RICHIESTA 1:
Rispondi in base all'intervista ad Antonio Polito:
(a) Quali incarichi ricopre Antonio Polito al Corriere della Sera?
(b) A quale operazione in Francia viene paragonata quella di Conte?
(c) Chi ha sostenuto fortemente la linea sull'invio di armi all'Ucraina durante il governo Draghi?
RICHIESTA 2: Trascrivi fedelmente dall'intervista ad Antonio Polito il passo compreso tra "Fa riferimento ai" e "scomposizione dei blocchi?", estremi inclusi.
───── BRANO FORNITO
Il vicedirettore del Corriere: “Se il Pd non si darà una linea chiara con la prossima segreteria, rischia di rimanere svuotato. Le armi? I dem non possono sconfessare Letta e Guerini”. Il centrodestra e le antiche amicizie con Putin

Il percorso congressuale da un lato, in uno dei momenti più difficili per il centrosinistra specie dopo la batosta elettorale di fine settembre. Dall’altro un Movimento 5 Stelle sempre più muscolare e che tenta di erodere consensi. Il Terzo Polo gioca la sua partita in autonomia. Il Pd è nel pieno di un inverno politico. Per capire cosa accadrà al centrosinistra, anche allargando l’orizzonte alla politica internazionale e alle mozioni sulla guerra in Ucraina, abbiamo chiesto un parere ad Antonio Polito, vicedirettore ed editorialista del Corriere della Sera.

Giuseppe Conte, presidente del Movimento 5 Stelle, insiste sulla linea pacifista. È parte di un tentativo di Opa sul Partito democratico alla vigilia del congresso per l’elezione del nuovo leader?

Più che un’opa parlerei di un processo di sostituzione, di svuotamento. Il Movimento 5 Stelle, che si è caratterizzato per temi che hanno un appeal sociale considerevole come il reddito di cittadinanza, senza dubbio intercetta una parte di elettorato del Pd. L’operazione di Conte è assimilabile a quella di Jean-Luc Mélenchon in Francia con il partito socialista. Senza contare poi le altre spaccature e le altre pressioni che il Pd riceve.

Fa riferimento ai centristi?

Sì. C’è una parte di bacino elettorale del Pd, più riformista che è stimolata dalle “campane” dei centristi del terzo polo. Per cui i dem vivono questa dicotomia: da una parte il tentativo di “superamento” a sinistra dei pentastellati e dall’altra gli impulsi riformisti. Se il partito non si darà una linea chiara con la prossima segreteria, rischia di rimanere svuotato.

Martedì in Aula si discuteranno le mozioni sulle armi all’Ucraina. Dobbiamo aspettarci sorprese e scomposizione dei blocchi?

Il centrodestra troverà una formula condivisa e rimarrà compatto. Pd e Movimento 5 Stelle è probabile che votino due documenti diversi. D’altra parte il Pd non può permettersi di sconfessare la linea sull’invio di armi all’Ucraina fortemente sostenuta dal segretario Enrico Letta e dal ministro Lorenzo Guerini durante il governo Draghi. Sarebbe uno smacco.
──────────
───── CONTENUTO DEL DATASET
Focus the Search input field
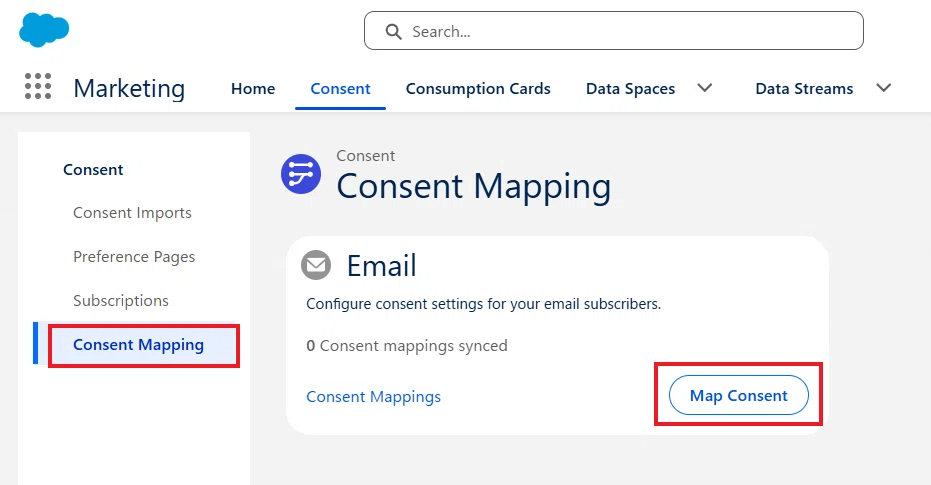Image resolution: width=931 pixels, height=485 pixels. pyautogui.click(x=613, y=30)
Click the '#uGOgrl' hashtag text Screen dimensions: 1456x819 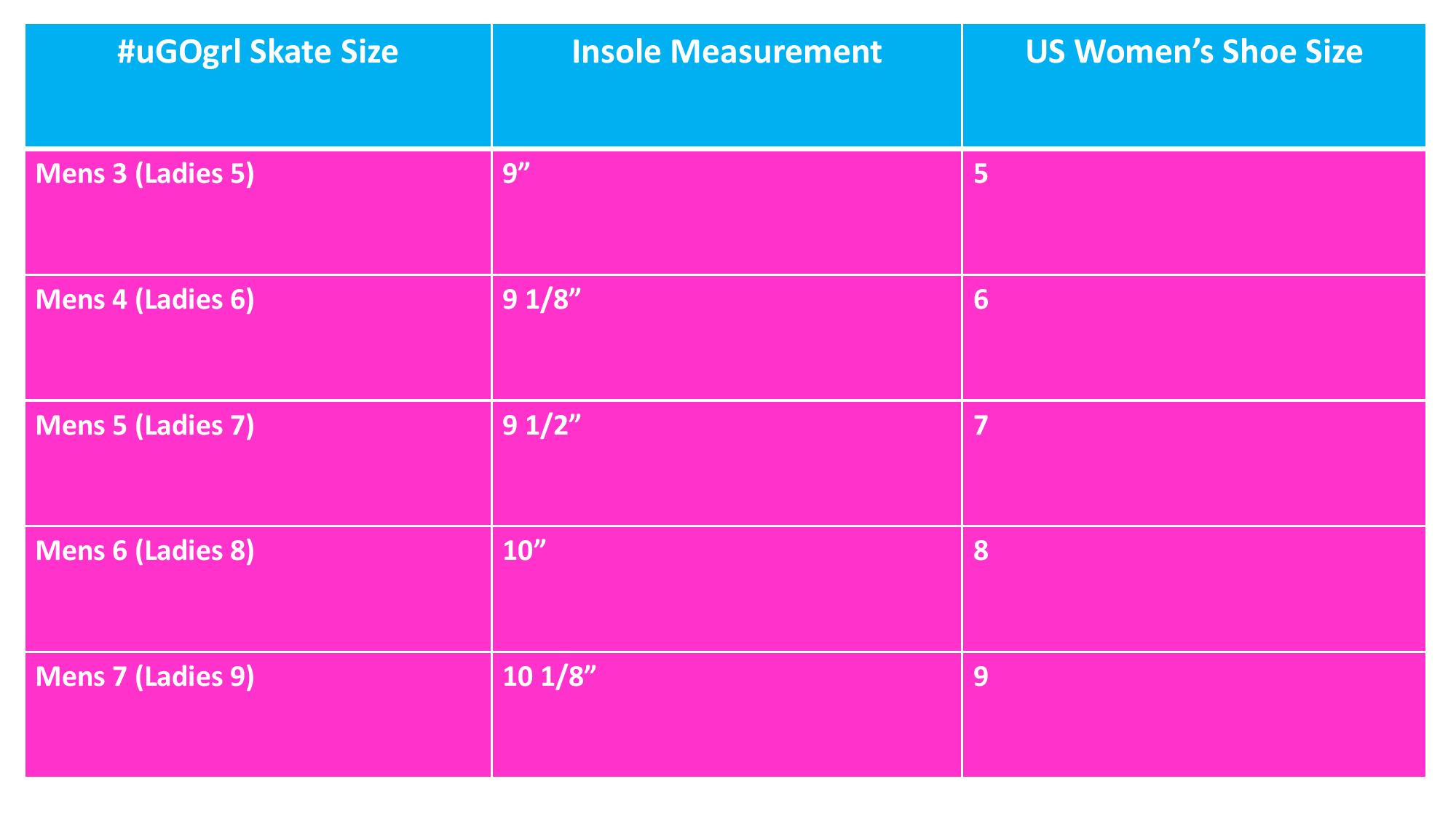(x=179, y=52)
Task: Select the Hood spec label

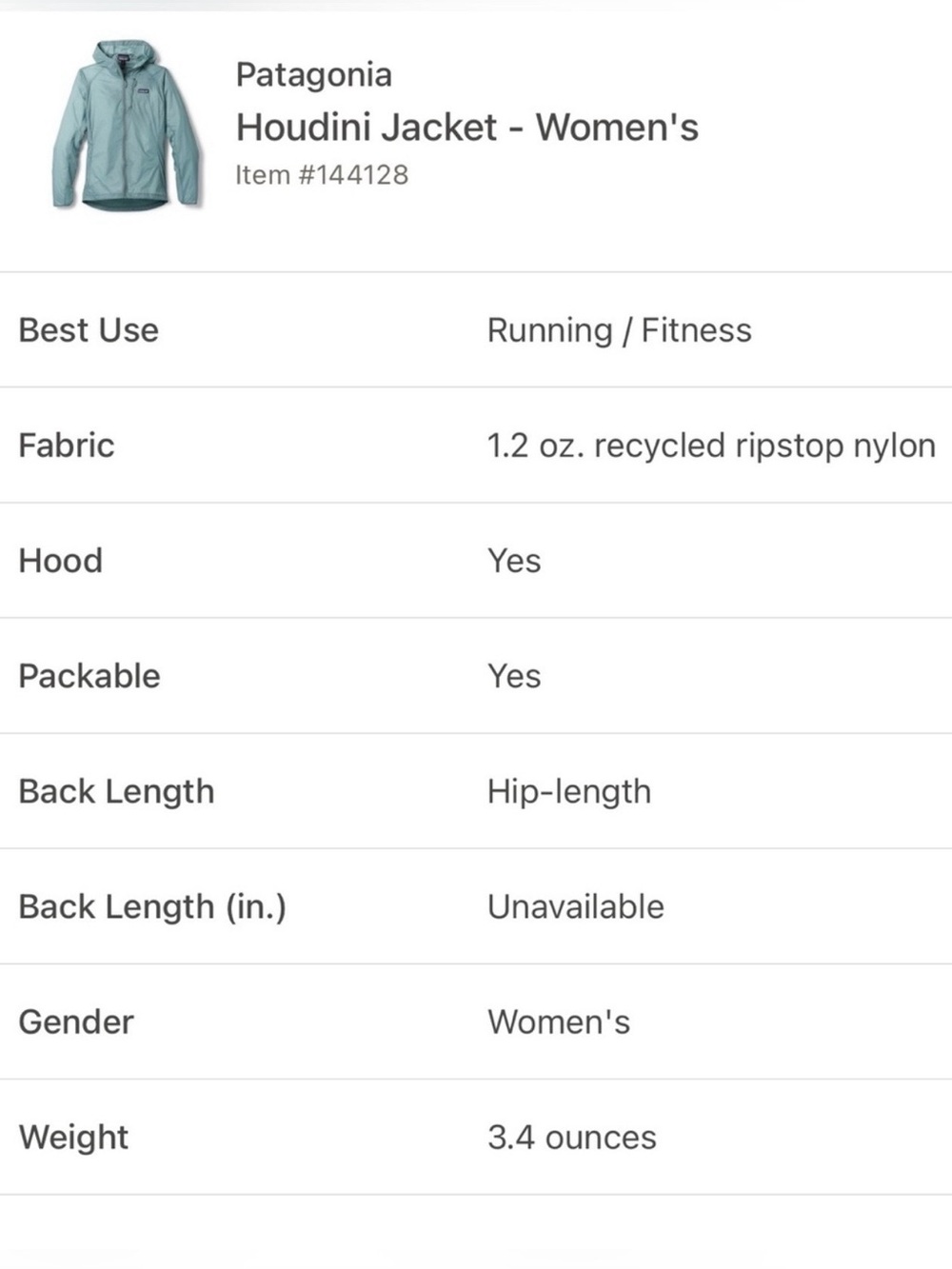Action: 60,560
──────────
RISPOSTA SCRITTA 1:
(a) Vicedirettore ed editorialista.
(b) A quella di Jean-Luc Mélenchon con il partito socialista.
(c) Il segretario Enrico Letta e il ministro Lorenzo Guerini.

RISPOSTA SCRITTA 2:
Fa riferimento ai centristi?

Sì. C’è una parte di bacino elettorale del Pd, più riformista che è stimolata dalle “campane” dei centristi del terzo polo. Per cui i dem vivono questa dicotomia: da una parte il tentativo di “superamento” a sinistra dei pentastellati e dall’altra gli impulsi riformisti. Se il partito non si darà una linea chiara con la prossima segreteria, rischia di rimanere svuotato.

Martedì in Aula si discuteranno le mozioni sulle armi all’Ucraina. Dobbiamo aspettarci sorprese e scomposizione dei blocchi?